Monday, May 28, 2012

Cuban Missile Crisis Part 1

Here is an essay I just wrote about the Cuban Missile Crisis for AP United States History. I posted it because I wanted you guys to see an example of my current writing.

Imagine in twenty minutes, a town like Cedar Rapids, Iowa, once filled with fun loving friends and family could be wiped out by a nuclear attack. This impending threat caused uneasy feelings leading the United States into a sense of panic during the Cuban Missile Crises. In a matter of seconds any city in the United States could be obliterated. Soviet missile bases were only fifty miles off the coast of Florida in Cuba. After the United States Bay of Pigs invasion on Cuba failed miserably, Fidel Castro wanted some protection in case of another attack. The Cuban Missile Crisis is an important event, changing the way Americans looked at the sky. Since nuclear energy was discovered, President Kennedy explored many different avenues to avoid a nuclear war. Even with the failure of the Bay of Pigs invasion and the Soviets setting up “Nukes” in Cuba, these events led to a more secure and safer America.
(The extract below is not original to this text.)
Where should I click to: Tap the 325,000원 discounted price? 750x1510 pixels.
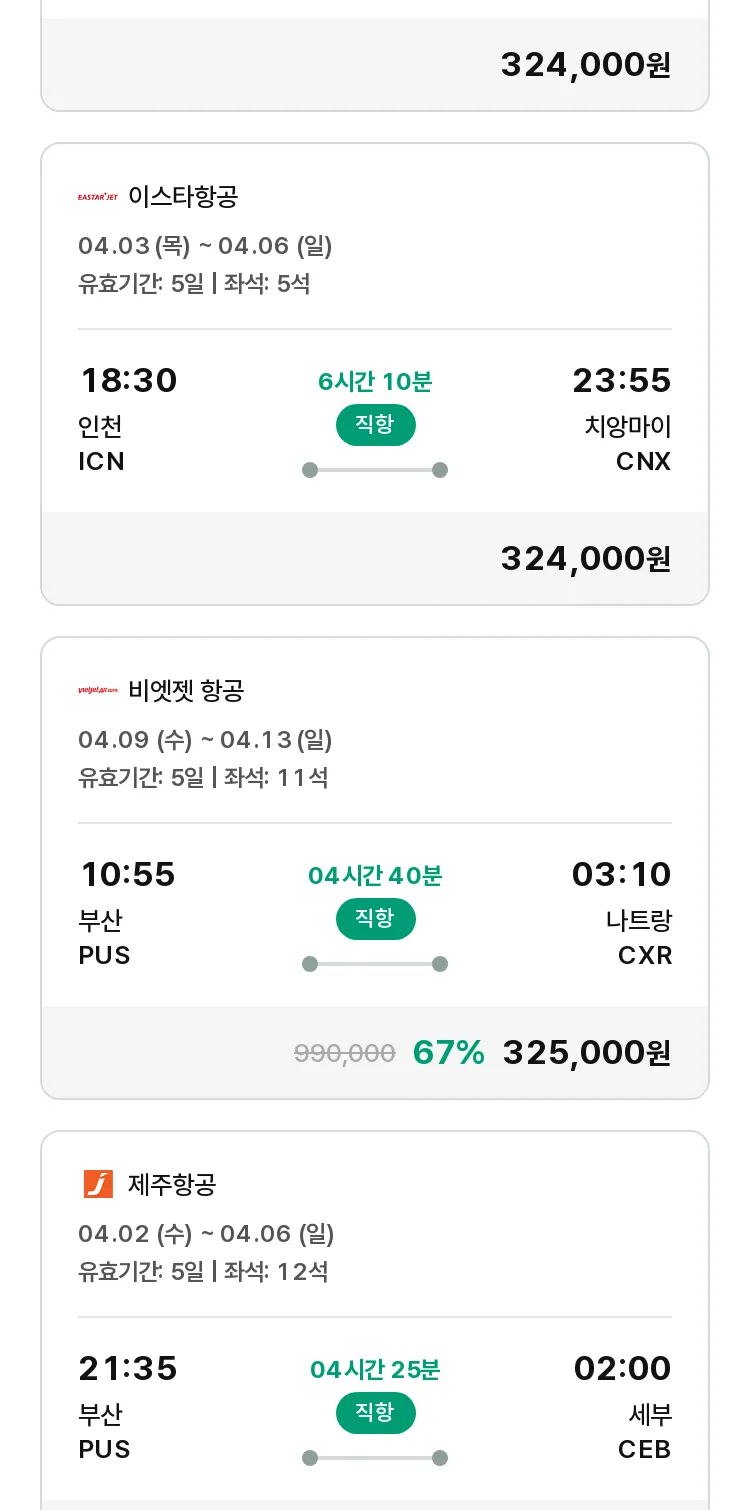coord(587,1053)
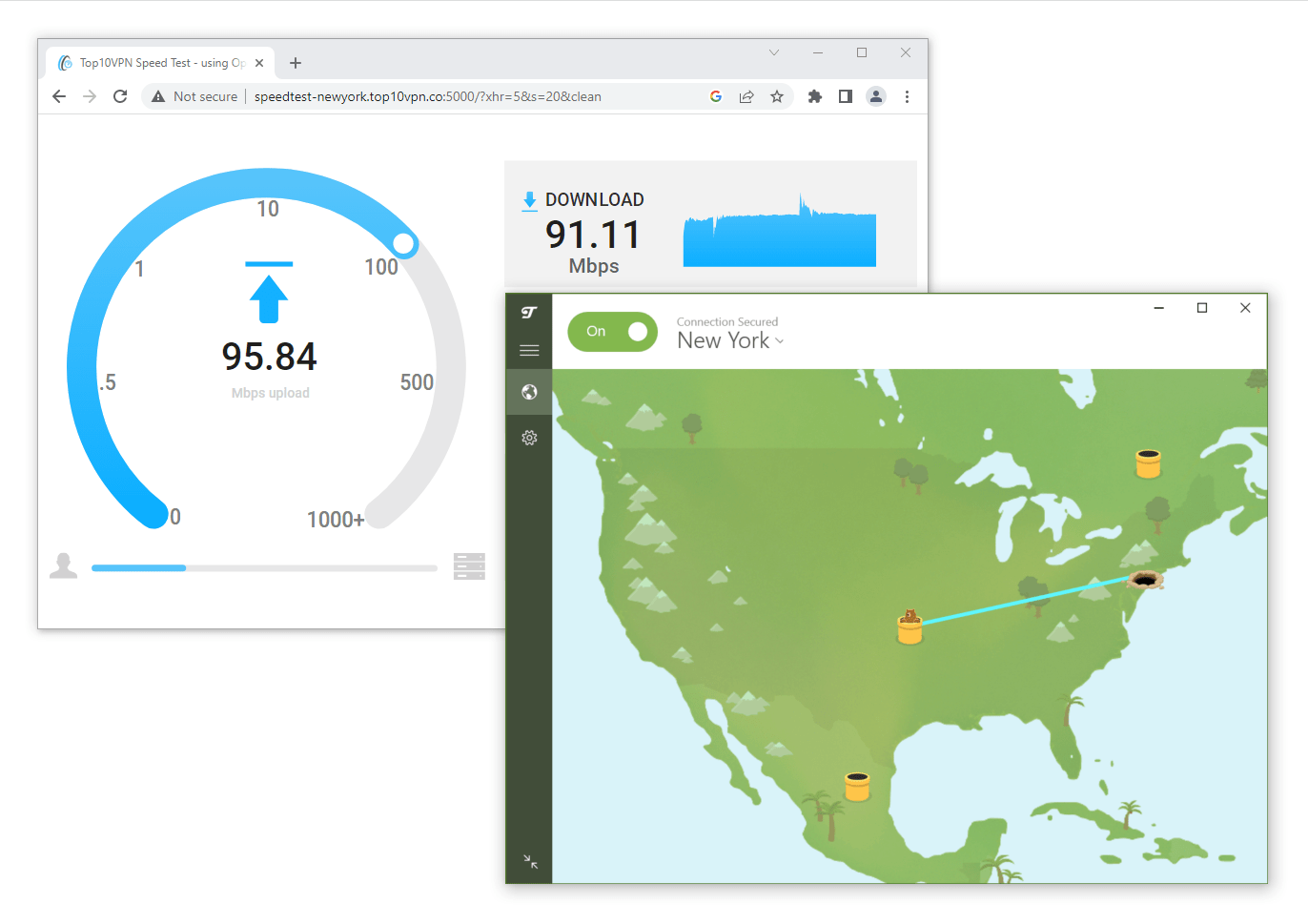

There are many people to blame for the Cuban Missile Crisis including, Castro, President Kennedy, and the CIA. It started with the CIA’s failure with the Bay of Pigs invasion. The Cuban Missile Crisis never would have happened if nuclear power was not invented. Nuclear energy was also known as atomic energy which was created by changes in the nucleus of atoms. Around the 1900’s, scientists first noticed most of the mass of every atom came from the nucleus. Many people at this time found this hard to believe. Still, scientists went on to demonstrate the nuclei were held together by an extremely strong force. This created a large amount of energy. The “next step was to make nuclei let go of that energy.” The first time this nuclear energy was tested was in Alamogordo, New Mexico on July 16, 1945. In World War II was the initial time people used this new fearful force in combat.

Kennedy and his group of advisers wanted to avoid a nuclear war that would lead to thousands of casualties. They then decided to either set up a naval blockade or invasion. Kennedy announced he was “setting up a naval blockade of Cuba until the weapons were removed.” To avoid casualties he decided on going with the blockade. Since a blockade was a national law of war, Kennedy referred to the blockade as a quarantine zone. “Kennedy warned if Khrushchev fired missiles from Cuba, the result would be a full retaliatory response upon the Soviet Union.” Both the United States and Cuba wanted to avoid conflict. The Soviets knocking on the United States door with nuclear weapons was hard to believe.